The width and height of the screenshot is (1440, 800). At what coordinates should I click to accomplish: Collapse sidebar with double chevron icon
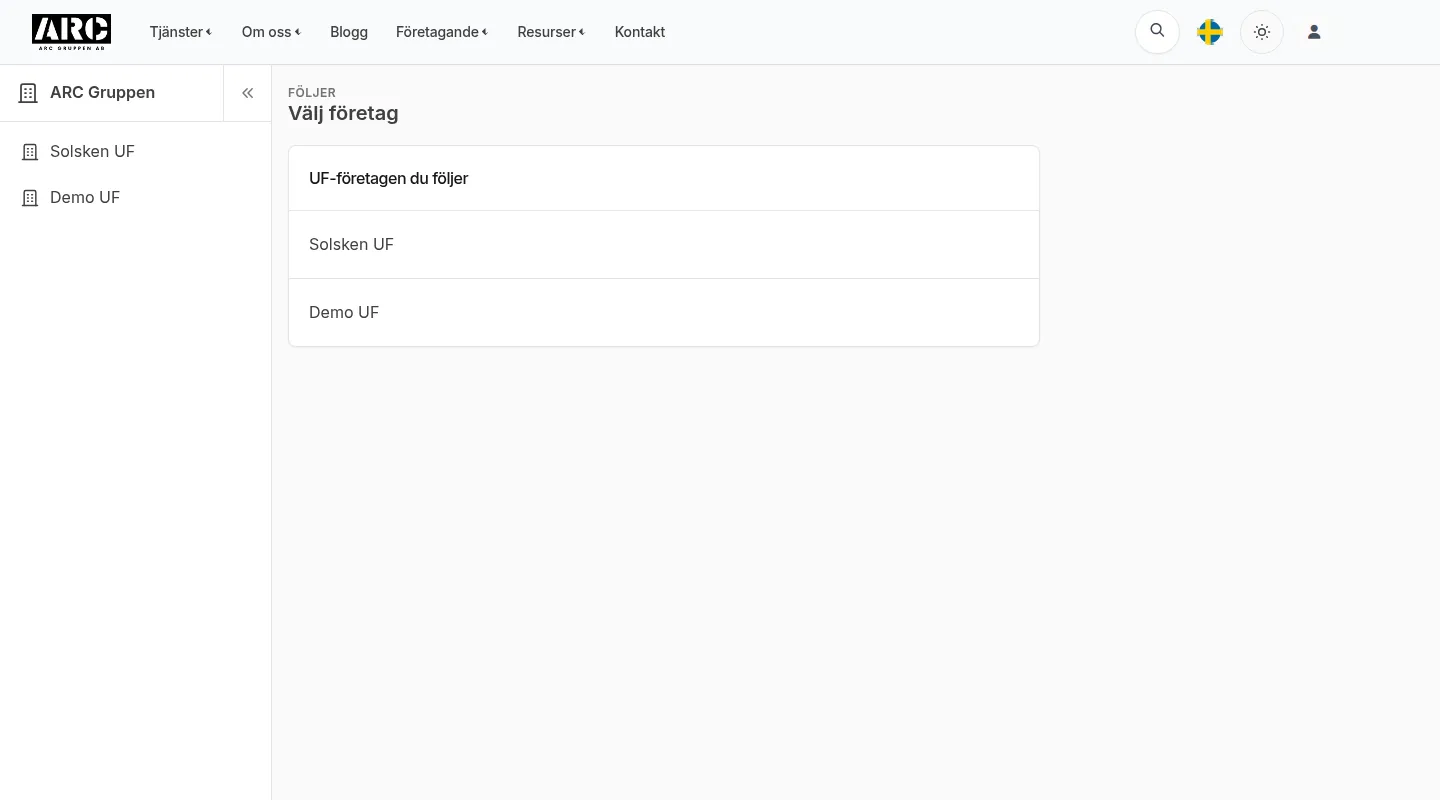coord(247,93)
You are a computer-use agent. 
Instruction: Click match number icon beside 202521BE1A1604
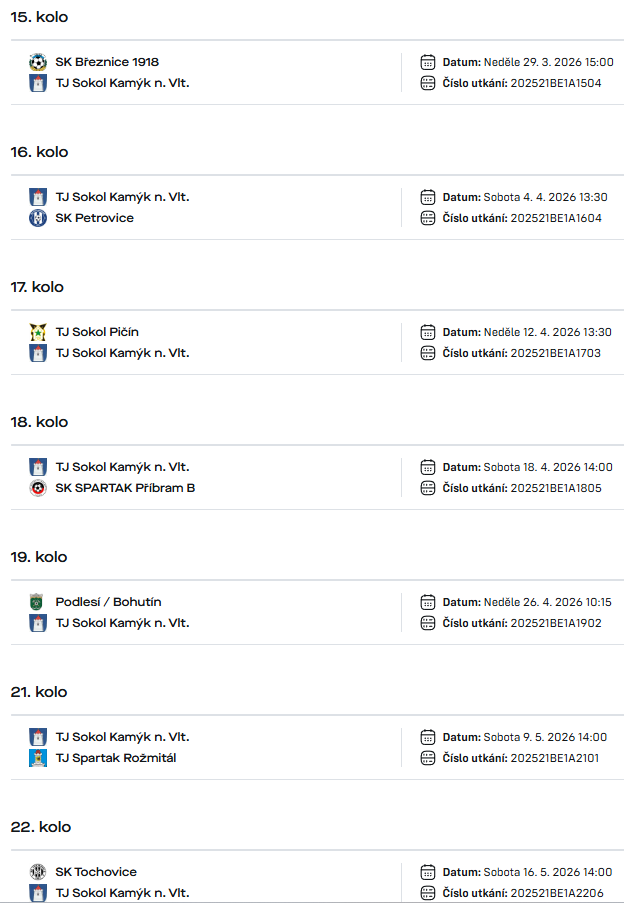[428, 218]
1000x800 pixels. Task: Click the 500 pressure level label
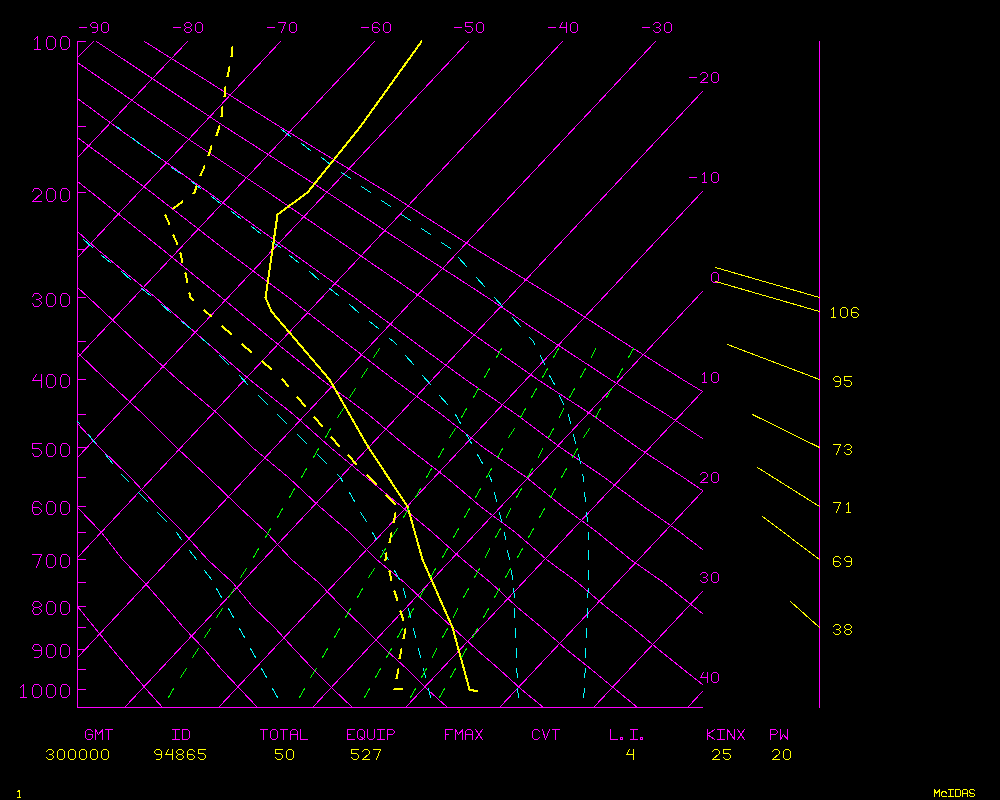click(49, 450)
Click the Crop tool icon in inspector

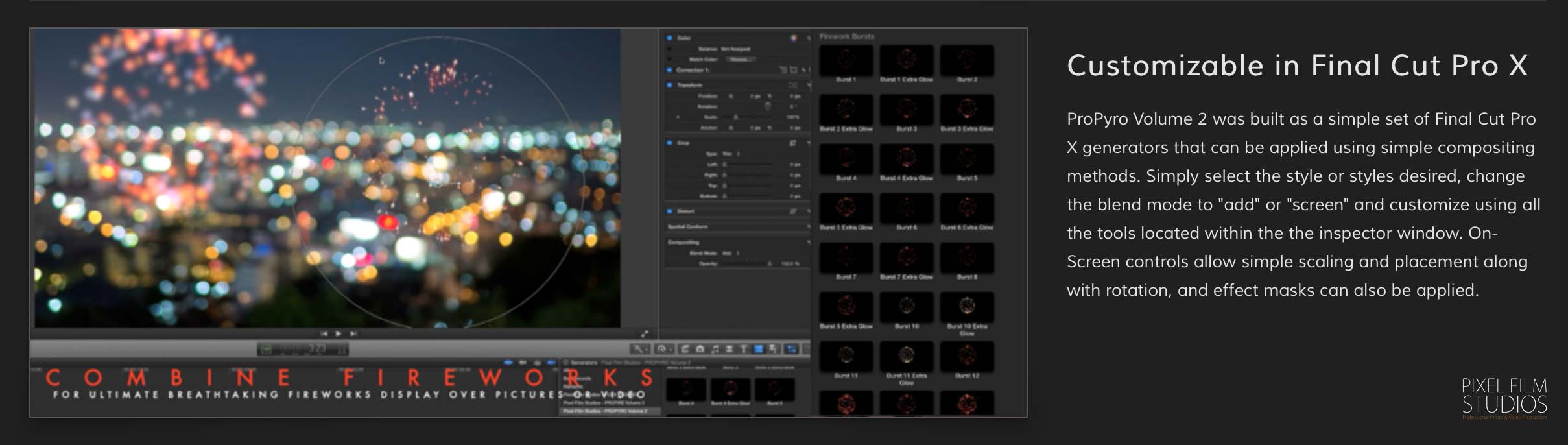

WHAT YOU HAVE TO DO: Give back the listing exactly, with the pictures removed.

SOLUTION TO THE EXERCISE:
The width and height of the screenshot is (1440, 800). At what coordinates should I click to accomplish: Collapse sidebar with double chevron icon
coord(247,93)
You are a computer-use agent. 
Instruction: Click match number icon beside 202521BE1A1604
[428, 218]
1000x800 pixels. Task: Click the 500 pressure level label
click(49, 450)
Click the Crop tool icon in inspector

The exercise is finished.